_SET EXERCISE 1_:
In the forum thread about hops and yeast left out of the fridge, what maximum temperature did the original poster say they reached?
_SET EXERCISE 2_:
In the rows, begin at the line that contains "You are a GUI" and continue through the last line of the rows. Write those lines again with "Currency Symbol" swapped for "Currency Code", change nothing else, and leave the pictures out.

_TEXT TO READ_:

# Hops & Yeast out of fridge... Any good?



## neo__04 (9/6/13)

Hey all,

Just a quick question.

During a recent house move, I had some sealed hop pellets and sealed dried yeast packets out of the fridge for 1-2 weeks.

Will these be any good?

I normally keep everything in the fridge, so not sure how long things survive out of it.

Thanks heaps


----------



## neo__04 (10/6/13)

Any ideas?


----------



## wbosher (10/6/13)

What sort of temps are we taking about here? How old is the yeast? As long as it's not too hot, and they're sealed and airtight, shouldn't be too much of an issue.


----------



## growler (10/6/13)

The yeast under the lid of your K&K can seems to survive out of the fridge in Woollies OK?

G


----------



## manticle (10/6/13)

If the hops were in foil packaging and the yeast wasn't exposed to 40 degree heat, I wouldn't concern myself too much.


----------



## neo__04 (10/6/13)

ah ok. cool. thanks for that.

Both hops and yeast would be 12 months old. been in the fridge for 12 months. All new and sealed in their oiriginal packaging.
max temp would be 20-25 degrees. So hopefully they should be fine.


----------

_WORKING DATA_:
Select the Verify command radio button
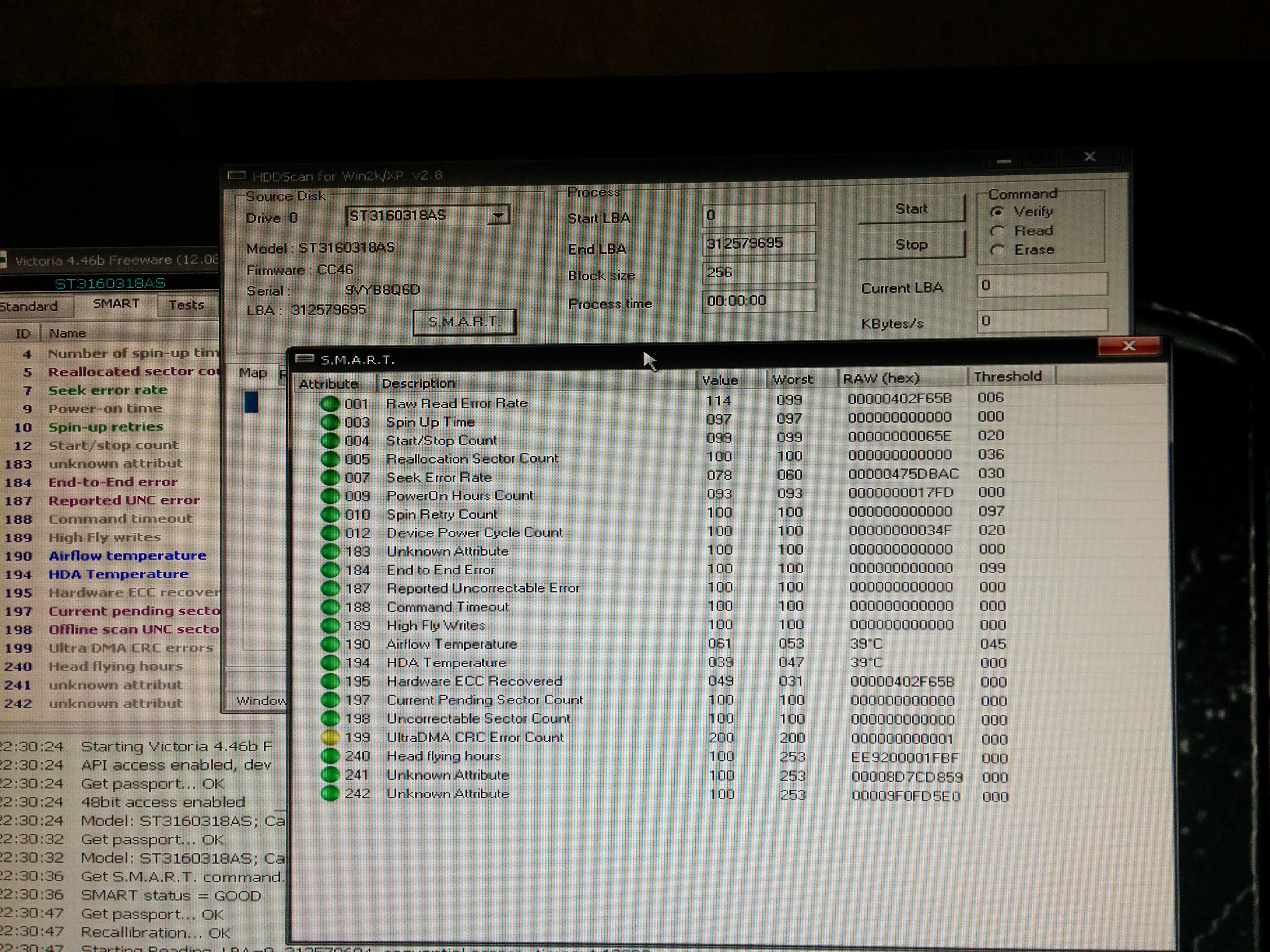 coord(997,212)
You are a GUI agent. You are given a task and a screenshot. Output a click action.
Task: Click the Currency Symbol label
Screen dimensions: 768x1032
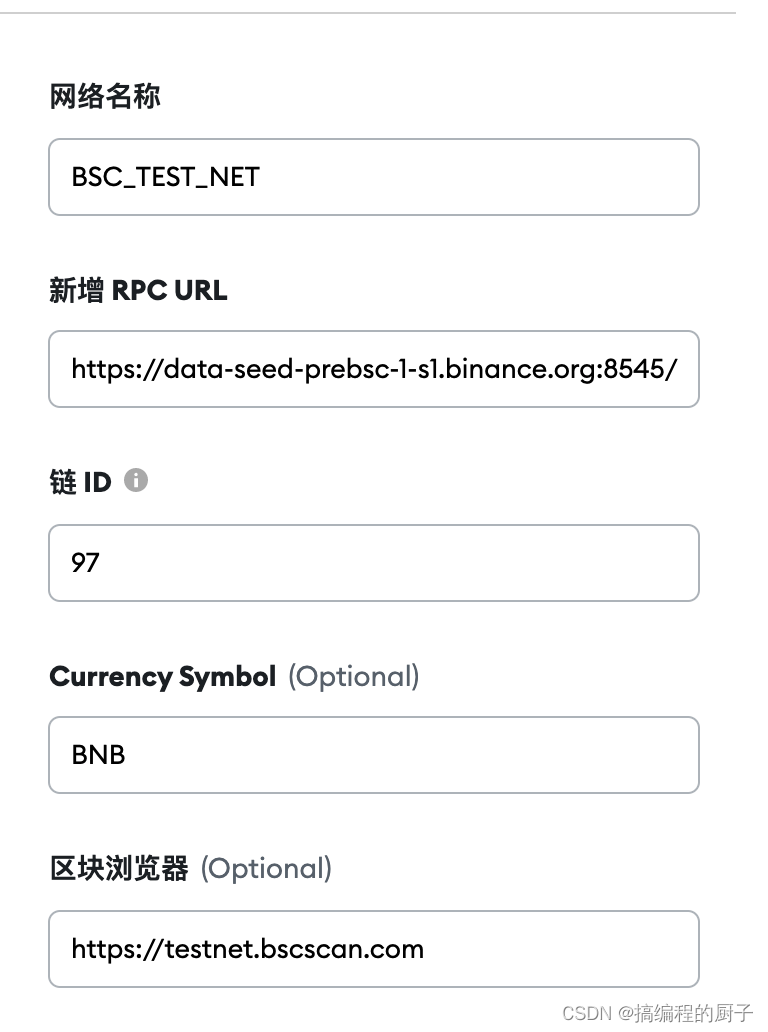[163, 677]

_TASK OUTPUT 1_:
20-25 degrees.

_TASK OUTPUT 2_:
You are a GUI agent. You are given a task and a screenshot. Output a click action.
Task: Click the Currency Code label
Screen dimensions: 768x1032
[163, 677]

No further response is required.